Case Study
How a U.S. food retailer moved from legacy to modern data platform to handle 2.5 TB of data per month
CLIENT
This U.S.-based food retailer subsidiary was recently created as part of a merger between two industry leaders. With retail and ecommerce operations, the company employs several thousand people and generates more than $50 billion in annual revenue.
CHALLENGE
Tackling legacy data systems to drive data-driven decision-making
Our client wanted to replace its outdated reporting platform with a modern cloud-based data lake to improve reporting, analytics, and archival capabilities. The company was struggling to fetch, consolidate, transform, curate, and analyze data from its multivariate data sources, including mainframe, DB2, Informix, SQL Server, and Oracle. Additionally, the legacy data systems prevented the company from designing sophisticated data analytics pipelines, severely limiting business insights. The company needed an experienced data engineering partner to support business intelligence.
TRANSFORMATION
Cloud-based data analytics leads to comprehensive information management processes
UST created a modern, centralized data lake using Azure Data Lake Storage (ADLS) and ADLS Gen 2 to enable big data analytics and improve data management and storage.

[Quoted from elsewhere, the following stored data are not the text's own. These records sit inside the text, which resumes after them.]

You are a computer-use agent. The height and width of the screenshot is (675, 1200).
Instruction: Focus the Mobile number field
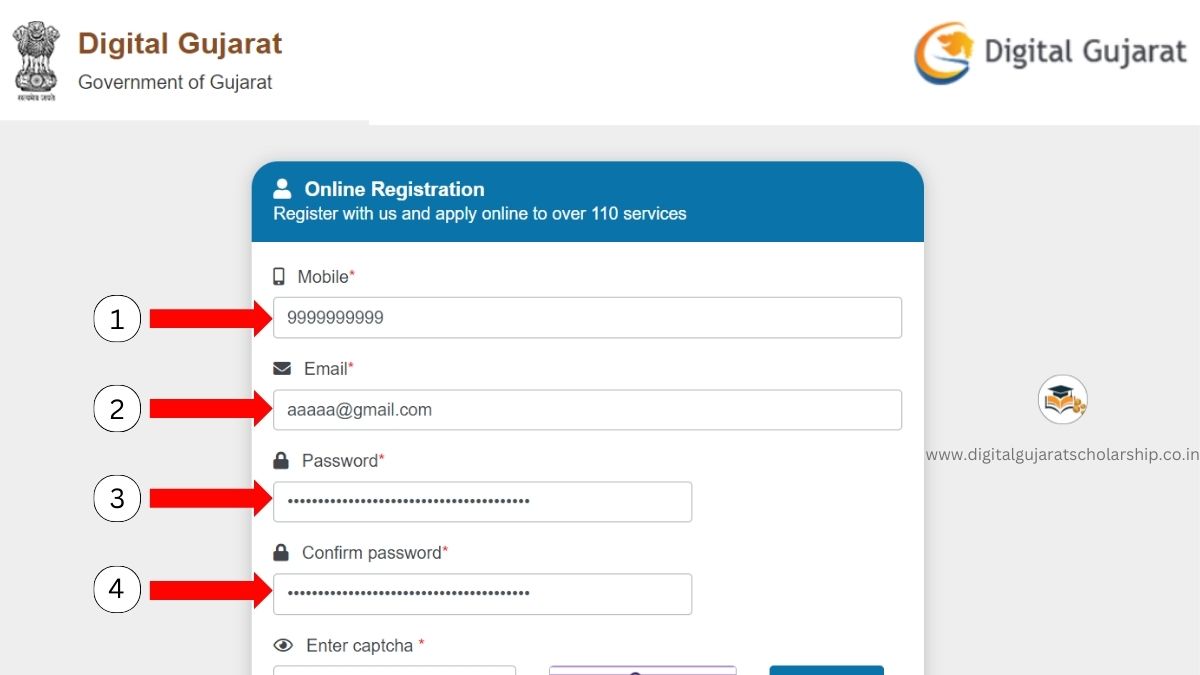[587, 318]
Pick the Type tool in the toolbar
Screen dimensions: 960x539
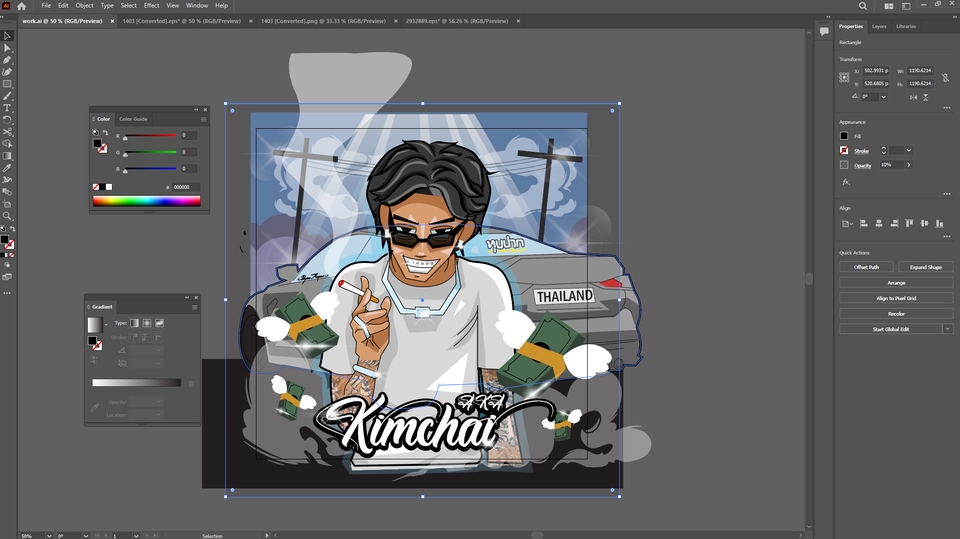click(x=7, y=108)
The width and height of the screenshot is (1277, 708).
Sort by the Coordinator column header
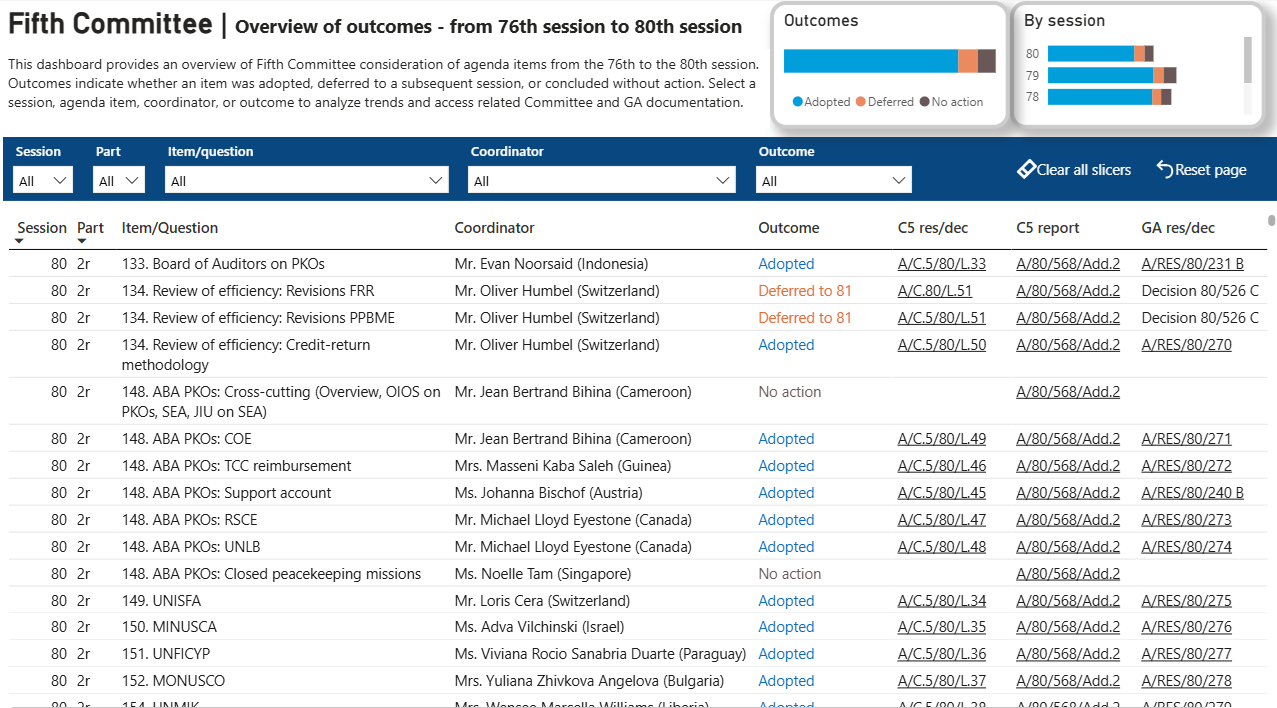click(x=495, y=228)
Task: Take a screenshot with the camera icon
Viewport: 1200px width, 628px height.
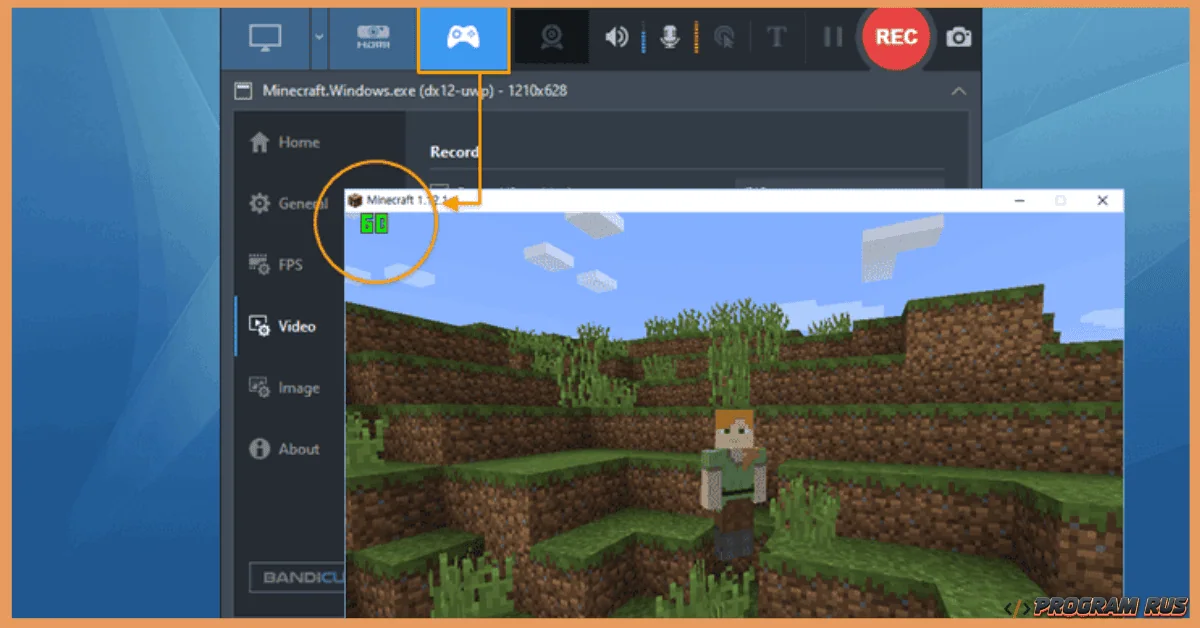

Now, the grocery retailer can:
- Seamlessly ingest data into the new data lake—using Azure Data Factory to extract and consolidate data from the company’s disparate sources
- Create data pipelines—to schedule and orchestrate the movement and transformation of data in the new data lake
- Automate data transformation—using Azure Databricks and Azure HDInsights, so the data is ready for analysis
- Split data processing workloads—across many processors to scale up or down server capacity as needed to meet analytics needs
- Receive automated failure notifications—to avoid wasted time and effort, using Azure Logic Apps
- Easily run reports on the transformed data—that’s stored in a data warehouse connected to Microsoft Power BI
- Manage data pipelines, versions, and code—using Azure DevOps Services
- Store, test, and debug large Hadoop source tables—using Hive and Hadoop Distributed File System (HDFS)
IMPACT
Unleashing data-driven decisions across the company
With the data lake in place, the company has:
- Increased data system scalability and agility—The data lake architecture can handle massive data volumes of 2.5 TB per month and support 300-400 concurrent users.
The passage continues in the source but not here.